To effectively control the spread of the infection, we need to know several parameter values characterizing the infection, such as the basic reproduction number, R0, the percentage of asymptomatic patients, and the fatality rate. One of the factors that complicate the decision making in disease control is the uncertainty in the percentage of asymptomatic patients. Several lines of evidence indicate that the virus can be transmitted by asymptomatic patients [2, 3], who may have facilitated the spread of SARS-CoV-2. To make the disease control strategy successful and less harmful to the society, the transmissibility of asymptomatic patients and the percentage of asymptomatic patients should be measured. Another complicating factor is the uncertainty in the percentages of diagnosed and undiagnosed patients. Most individuals infected with SARS-CoV-2 suffer from mild cold-like symptoms and recover without any medical intervention. They remain undiagnosed, disturbing how we monitor the number of total infected individuals. Thus, estimating the percentages of asymptomatic and undiagnosed patients is a challenging problem to be answered in epidemiology.
It would be useful if these values could be estimated by the information available in the early phase of the outbreak. Contact tracing is considered to be one of the effective measures, and health officials have conducted contact tracing of infected patients to prevent the spread of the virus infection for outbreaks of new or reemerging infections [4–9]. If an infected patient is found, health officials try to find other infected people among those who have come into contact with the infected patient. If any other infected patients are found, officials will repeat tracing from the newly found patients; and if not, tracing is stopped. Thus, a “cluster” of infected patients connected by the route of infection is constructed through the process of contact tracing. Simultaneously, the dates of onset and diagnosis are obtained for each diagnosed patient. As a result, contact tracing can provide detailed qualitative and quantitative information about diagnosed patients from the infectious disease transmission network of diagnosed and undiagnosed patients. Analyzing this network with an appropriate model may enable us to estimate the parameter values of the infection.
One promising model for contact tracing is a stochastic model based on the birth-death process, which is a formulation of branching processes [10–17], because the number of cases in the early phase stochastically fluctuates and the widely used differential-equation-based models are inapplicable. In birth-death processes, a sequence of infectious events generates a tree whose nodes are infected patients and edges are infection routes (Fig 2). When a patient recovers (Fig 2, dotted circle), the corresponding node and its edges are removed from the tree, which is split into two. The infectious disease transmission network is composed of trees. A connected component of the network is referred to as “cluster” in this paper. Contact tracing corresponds to finding a node in the tree and removing nodes connected to the first node found (Fig 2, gray filled circle). There are various types of contact tracing based on how to choose nodes to be removed, including backward, forward, or full tracing, and recursive or one-step tracing [17]. We consider only recursive full tracing, that is, all nodes directly and indirectly connected to the first found node are removed (Fig 2, dashed rounded rectangle). We propose an analysis based on the birth-death process with recursive full tracing that takes advantage of information obtained by contact tracing to estimate epidemiological parameter values with a small set of data. We focus on the contact tracing of infected individuals in Hokkaido. The present analysis uses the distributions of the cluster size and patients’ time from onset to diagnosis, which are released by the health officials, to estimate the model parameters. Our approach directly models the stochastic dynamics, which is an inherent property of the early phase of the outbreak.

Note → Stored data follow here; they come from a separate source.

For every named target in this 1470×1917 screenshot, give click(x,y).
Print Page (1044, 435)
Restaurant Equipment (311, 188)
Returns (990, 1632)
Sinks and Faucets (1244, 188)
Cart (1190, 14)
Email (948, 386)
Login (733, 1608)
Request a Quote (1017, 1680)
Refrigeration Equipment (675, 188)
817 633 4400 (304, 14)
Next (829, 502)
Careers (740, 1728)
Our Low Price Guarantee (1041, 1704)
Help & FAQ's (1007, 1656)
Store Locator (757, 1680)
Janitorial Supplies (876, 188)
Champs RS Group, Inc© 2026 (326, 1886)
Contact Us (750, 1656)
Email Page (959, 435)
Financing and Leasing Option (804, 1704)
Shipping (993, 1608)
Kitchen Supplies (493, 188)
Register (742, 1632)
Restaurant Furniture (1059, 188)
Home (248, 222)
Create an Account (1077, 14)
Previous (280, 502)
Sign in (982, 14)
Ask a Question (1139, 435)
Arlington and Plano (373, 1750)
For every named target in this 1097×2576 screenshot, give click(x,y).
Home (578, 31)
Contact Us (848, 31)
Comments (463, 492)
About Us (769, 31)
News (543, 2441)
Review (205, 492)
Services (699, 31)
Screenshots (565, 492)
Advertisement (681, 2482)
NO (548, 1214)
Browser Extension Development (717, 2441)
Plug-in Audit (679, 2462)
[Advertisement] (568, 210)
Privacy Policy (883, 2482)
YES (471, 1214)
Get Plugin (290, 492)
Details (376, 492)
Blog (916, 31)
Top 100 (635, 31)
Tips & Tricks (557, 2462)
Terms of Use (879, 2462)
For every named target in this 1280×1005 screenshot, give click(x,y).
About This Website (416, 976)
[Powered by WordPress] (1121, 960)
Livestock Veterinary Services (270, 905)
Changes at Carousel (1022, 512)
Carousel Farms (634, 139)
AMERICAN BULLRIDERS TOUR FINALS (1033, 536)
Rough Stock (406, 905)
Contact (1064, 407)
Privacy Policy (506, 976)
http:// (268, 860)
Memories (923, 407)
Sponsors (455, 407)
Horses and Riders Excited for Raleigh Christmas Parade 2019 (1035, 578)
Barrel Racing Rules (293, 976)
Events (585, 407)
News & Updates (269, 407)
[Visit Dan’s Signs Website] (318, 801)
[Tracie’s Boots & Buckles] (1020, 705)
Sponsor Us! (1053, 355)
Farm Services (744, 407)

This paper is organized as follows. In the Methods section, we summarize the SARS-CoV-2 infection in Hokkaido and divide it into those before and after the declaration of the state of emergency. We classify patients into symptomatic and asymptomatic, and diagnosed and undiagnosed. We explain what corresponds to diagnosed and undiagnosed patients in the present model. We describe the formulation of the model and the details of the simulations. In the Results section, we estimate the parameter values and the number of asymptomatic and undiagnosed patients. In the Discussion section, we relate our results with previous studies and discuss the limitations and possible expansions of the model.
Methods
This paper reports the analysis of the SARS-CoV-2 infection in Hokkaido, Japan [18]. In Hokkaido, all cases had not traveled abroad recently except for three cases, which include a tourist from Wuhan, China. We concentrate our analysis on the cases whose onset was prior to the lifting of the state of emergency. We excluded the cases with an unknown onset and asymptomatic patients from the analysis. If the date of the diagnosis of a case was not reported, it was assumed to coincide with the date of the announcement. S1 Table summarizes the case reports released by the Novel Coronavirus Response Headquarters of the Hokkaido government until April 2nd, 2020.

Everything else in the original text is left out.